Nos colamos dentro junto a Narcís Serra, que poco después será ministro de Defensa, vicepresidente y guardián de los secretos del Estado. Le vemos discutir con el poder militar: “Ese debate estaba de fondo –nos dice–. Yo insistía mucho todo el tiempo en evitar los disparos, el tiroteo. Querían mandar a los Geos al tejado desde muy pronto y ocupar el edificio. Podía haber una masacre”.
En la primera llamada entre las fuerzas de seguridad del Estado y los asaltantes se produce el equívoco que levanta la cortina de humo, ¡la cortina del bulo!, de manera casi definitiva. A un lado de la línea, El Rubio. Al otro, el general Pajuelo, comandante de la Guardia Civil en Cataluña. El Rubio cuelga porque no quiere negociar, pero a Pajuelo… se le cambia la cara. Está seguro de que es la voz del capitán Gil Sánchez Valiente, compinche de Tejero en el 23-F y desaparecido desde entonces. Pajuelo está seguro. Es él. Hay un hombre de Tejero al frente del asalto y así lo traslada al Gobierno.
Palabras de Bartolo, un asaltante, muchos años después: “Respecto a nuestra técnica militar, como no fuera por lo que algunos habían aprendido en la mili, allí nadie sabía nada de nada”.
Carlos Abella, escritor, es el director de relaciones informativas de la Moncloa. Después será el biógrafo de los grandes toreros, íntimo amigo, por ejemplo, de Luis Miguel Dominguín. Se acerca al presidente, debe torear un ambiente difícil. Aunque tiene algo de suerte: la mayoría de periodistas llama al jefe de prensa de Interior, y no a él.
“La tensión era terrible. Todos encerrados allí dentro bajo el síndrome del 23-F. Antes de que ocurriera el asalto, teníamos esa sensación de… me van a golpear y no sé por dónde. La Democracia era tan frágil… Y, como en el boxeo, ¡pum! Otro gancho. Empezó a correr el rumor de que eso estaba relacionado con un maletín que el capitán Sánchez Valiente había sacado del Congreso la noche del 23-F”, dice Abella. Muchos años más tarde, el propio Sánchez Valiente reconocerá que no sacó ningún papel del Congreso.

▸ **ENTRADAS DEL LISTADO**:
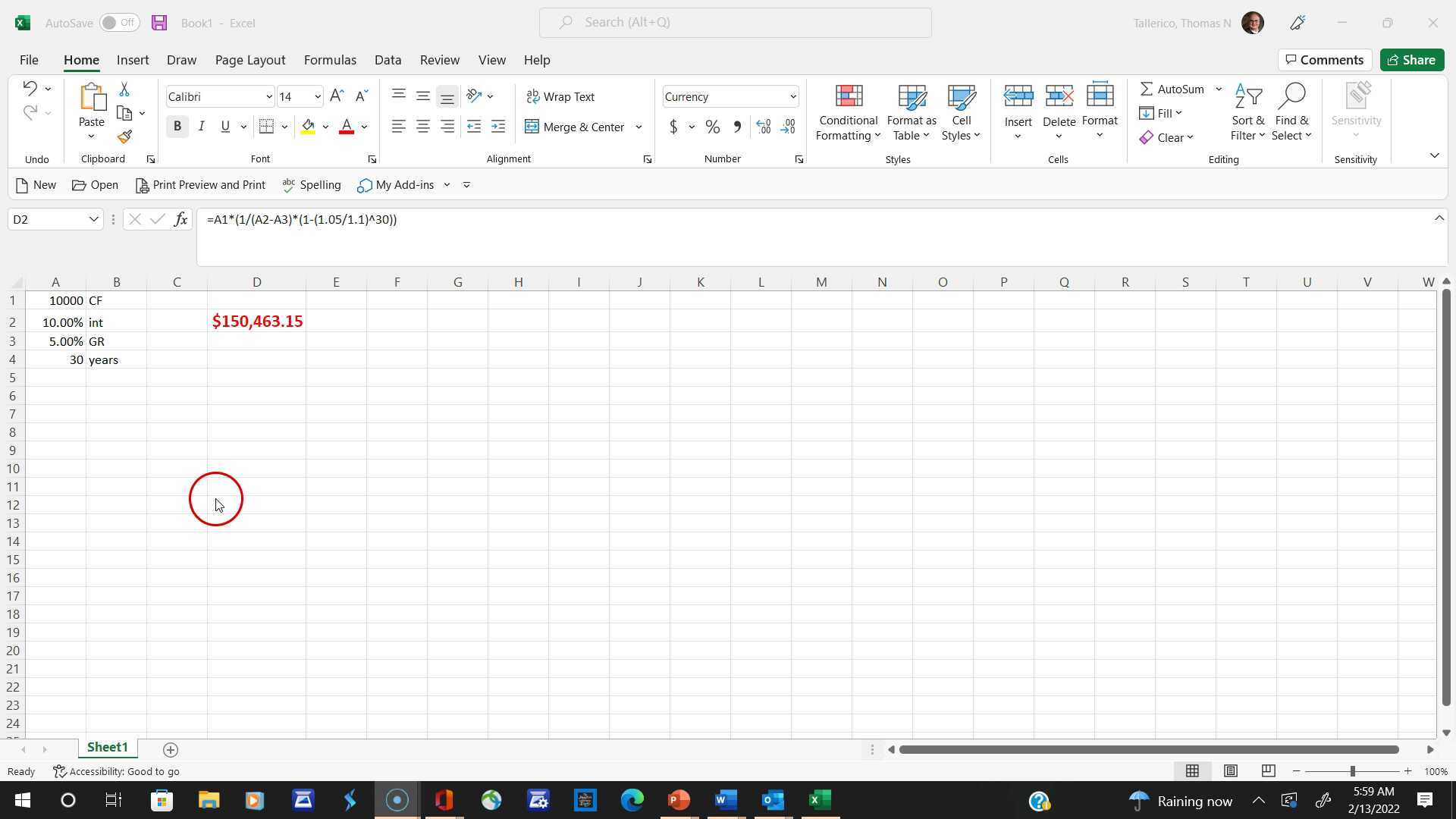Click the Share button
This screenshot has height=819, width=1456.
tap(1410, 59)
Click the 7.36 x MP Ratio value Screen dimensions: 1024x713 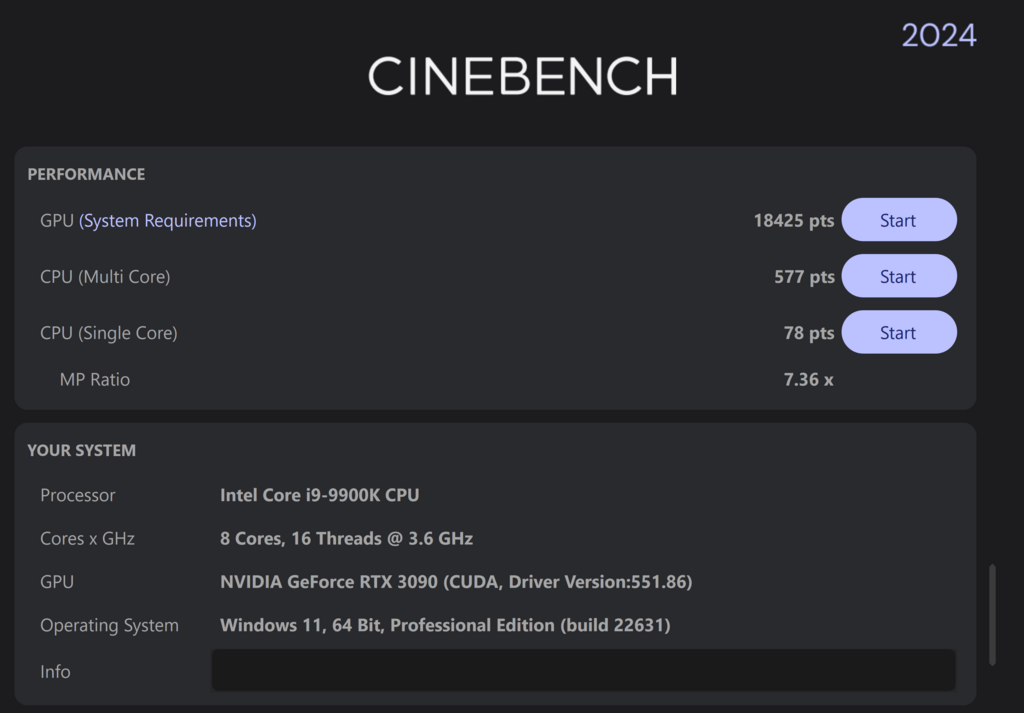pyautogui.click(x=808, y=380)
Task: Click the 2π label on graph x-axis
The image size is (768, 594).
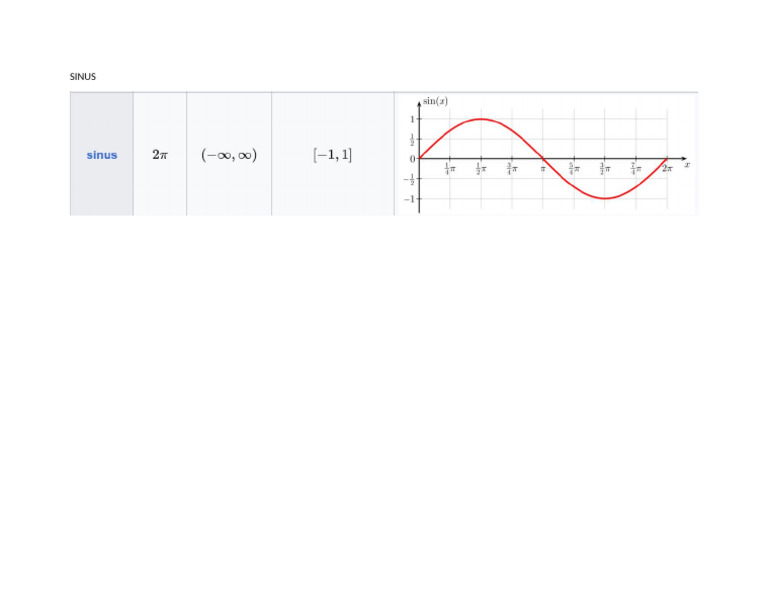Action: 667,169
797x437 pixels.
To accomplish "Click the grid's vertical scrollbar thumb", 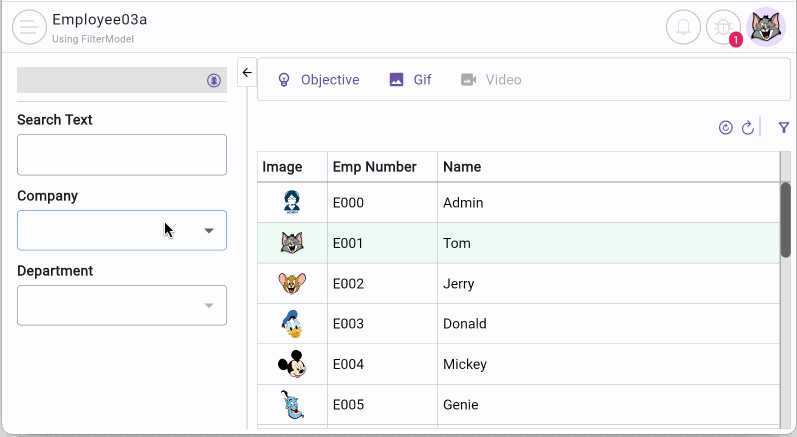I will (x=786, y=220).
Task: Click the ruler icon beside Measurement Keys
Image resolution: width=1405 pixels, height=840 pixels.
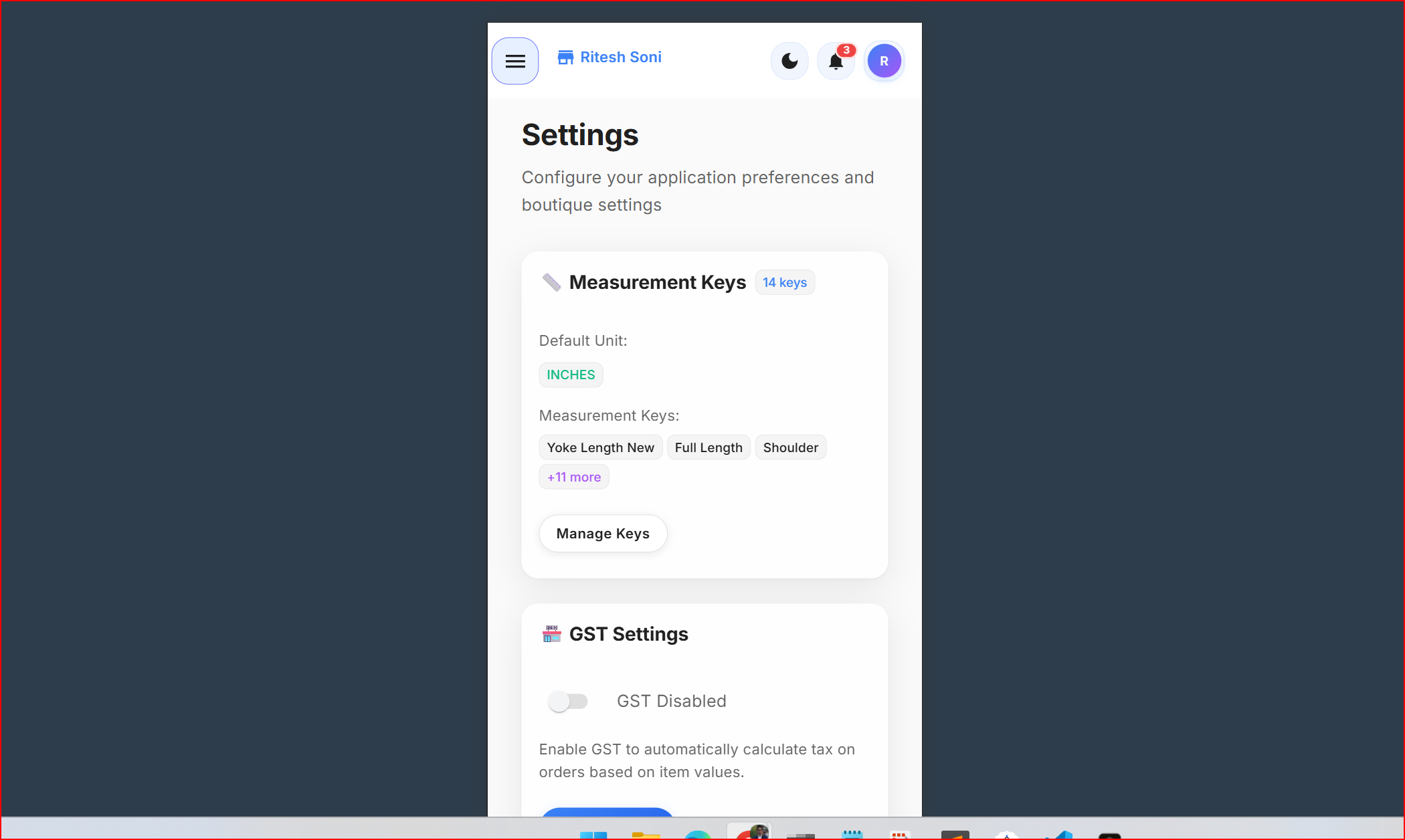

▸ **ENUNCIADO DEL EJERCICIO**:
Copia tal cual el fragmento del texto de partida que va desde "Carlos Abella, escritor, es" hasta "papel del Congreso.".

▸ **RESPUESTA AL EJERCICIO**:
Carlos Abella, escritor, es el director de relaciones informativas de la Moncloa. Después será el biógrafo de los grandes toreros, íntimo amigo, por ejemplo, de Luis Miguel Dominguín. Se acerca al presidente, debe torear un ambiente difícil. Aunque tiene algo de suerte: la mayoría de periodistas llama al jefe de prensa de Interior, y no a él.
“La tensión era terrible. Todos encerrados allí dentro bajo el síndrome del 23-F. Antes de que ocurriera el asalto, teníamos esa sensación de… me van a golpear y no sé por dónde. La Democracia era tan frágil… Y, como en el boxeo, ¡pum! Otro gancho. Empezó a correr el rumor de que eso estaba relacionado con un maletín que el capitán Sánchez Valiente había sacado del Congreso la noche del 23-F”, dice Abella. Muchos años más tarde, el propio Sánchez Valiente reconocerá que no sacó ningún papel del Congreso.